L’Argentine pourrait avoir le premier produit de cannabis médical fabriqué localement dès le début de 2021.

Un document officiel partagé par le journal pharmaceutique local Pharmabiz montre que Manuel Limeres, chef de l’Administration nationale argentine des médicaments, des aliments et des dispositifs médicaux (ANMAT), a autorisé la société Laboratorio Alef Medical Argentina à enregistrer son produit Convupidiol en tant que médicament.

L’autorisation ANMAT a une validité de cinq ans.

Cependant, la directrice générale de Pharmabiz, Cristina Kroll, a déclaré à Marijuana Business Daily que «la société doit encore obtenir l’approbation du premier lot (de production)» pour que Convipidiol soit effectivement disponible pour les patients.

Elle estime que cela ne se produira pas avant la fin du premier trimestre 2021.

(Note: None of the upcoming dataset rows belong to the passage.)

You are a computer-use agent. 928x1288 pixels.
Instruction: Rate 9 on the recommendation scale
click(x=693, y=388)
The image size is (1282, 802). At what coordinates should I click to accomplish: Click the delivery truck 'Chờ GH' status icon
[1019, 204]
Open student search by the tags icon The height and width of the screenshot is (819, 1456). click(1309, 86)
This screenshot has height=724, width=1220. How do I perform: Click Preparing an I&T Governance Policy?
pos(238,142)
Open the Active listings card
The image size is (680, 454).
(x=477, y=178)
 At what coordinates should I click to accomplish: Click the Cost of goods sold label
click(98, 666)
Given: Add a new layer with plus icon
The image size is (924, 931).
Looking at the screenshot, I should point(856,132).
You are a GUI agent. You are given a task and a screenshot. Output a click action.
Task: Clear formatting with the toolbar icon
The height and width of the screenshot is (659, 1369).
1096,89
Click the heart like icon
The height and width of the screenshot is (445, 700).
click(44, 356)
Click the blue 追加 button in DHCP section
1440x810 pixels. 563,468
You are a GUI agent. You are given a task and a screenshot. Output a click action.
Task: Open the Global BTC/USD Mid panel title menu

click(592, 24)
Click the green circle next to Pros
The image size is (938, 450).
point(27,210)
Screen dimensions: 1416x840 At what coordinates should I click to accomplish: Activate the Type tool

Ce serait quatre ans après l’approbation par l’Argentine de sa loi sur le cannabis médical en mars 2017, signe que la réforme législative ne se traduit pas toujours par des opportunités commerciales immédiates, voire à court terme.

Kroll a déclaré que davantage d’entreprises sont susceptibles d’obtenir des autorisations comparables pour d’autres produits maintenant que la première a été accordée.

Le médicament sera fabriqué en Argentine et vendu dans des bouteilles de 35 millilitres, contenant de l’huile de sésame, 10% de CBD et un arôme de vanille, selon un document Convupidiol vu par MJBizDaily.

Il sera utilisé pour traiter les crises associées au syndrome de Lennox-Gastaut ou au syndrome de Dravet chez les patients de 2 ans et plus, comme Epidiolex approuvé par la FDA .

Selon la dernière édition du MJBizDaily du rapport latino – américain , seule une infime fraction de la demande argentine de cannabis médical a été rencontré juridique, l’ offre produits dans le commerce, généralement par des importations individuelles sous un régime spécial d’accès « usage compassionnel ».

Les coûts prohibitifs associés aux importations individuelles obligent un grand nombre de patients à s’appuyer sur le marché illicite.

De plus, le ministère argentin de la Santé a limité les conditions d’éligibilité à l’épilepsie réfractaire uniquement, limitant considérablement les opportunités commerciales dans le pays sud-américain.